Par un pèlerin
18 décembre1944, Paris
Servitude de la magistrature !
Les magistrats sont des parangons de vertu. Ils arrêtent et font mille difficultés pour relâcher les innocents lorsqu'ils se sont trompés. L'un d'eux ne m'a-t-il pas dit :
- Si je le relâche, cela fera mauvais effet et votre client risquerait de se faire faire un mauvais parti par les gens de son quartier qui le verraient revenir et ne sauraient pas qu'il est innocent.
Il a ajouté avec effronterie :
- Au fond, je le conserve en prison par mesure de protection.
Quelle bassesse et quelle lâcheté ! Qu'ils me répugnent à voir vivre. Il y a un an, ils condamnaient avec fureur les pauvres juifs coupables d'avoir fait de fausses déclarations de filiation pour échapper au camp de concentration ou à la déportation. Aujourd'hui, ils se déchaînent contre ceux qui ont obéi aux ordres du gouvernement de Vichy auquel ils ont eux-mêmes prêté serment de loyalisme. Ils sont ignobles et d'autant plus durs et féroces qu'ils ont au fond conscience de leur ignominie et veulent faire oublier leurs retournements de vestes.
Pourtant, notre liberté est entre leurs mains. On est, avec eux, sans garantie. Ils sont capables de tout et la forfaiture est le moindre risque. Les prisons sont actuellement pleine de gens qu'ils ont entassés pêle-mêle pour satisfaire l'opinion dont ils craignent les réactions. On condamne les petits, mais voilà trois fois qu'on renvoie le procès de Béraud parce que l'avocat général qui doit se frotter à lui a peur de sa grande gueule.
J'ai écrit vers 1932, à la fin d'un de mes livres, que l'examen de la magistrature donnait une impression réconfortante. J'ai pour cela été insulté par l'Action française. L'Action française avait raison. Elle avait plus de bouteille que moi et avait pratiqué ces messieurs.

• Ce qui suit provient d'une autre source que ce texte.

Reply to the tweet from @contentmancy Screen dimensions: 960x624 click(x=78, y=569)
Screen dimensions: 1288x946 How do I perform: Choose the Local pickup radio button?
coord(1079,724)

A vrai dire, ils trompent lorsqu'on les voit dans les affaires ordinaires. Comme leur intérêt ne joue pas, ils ne sont pas mauvais juges. Mais il ne faut pas les voir lorsque la politique intervient et que par souci d'avancement ou par soif de décorations, ils deviennent servilement les domestiques du gouvernement. Alors, ils sont prêts à toutes les félonies, arborent n'importe quel drapeau, portent n'importe quel insigne et prononcent n'importe quelle condamnation. En surenchérissant présentement, ils se dédouanent des bassesses qu'ils ont fait naguère.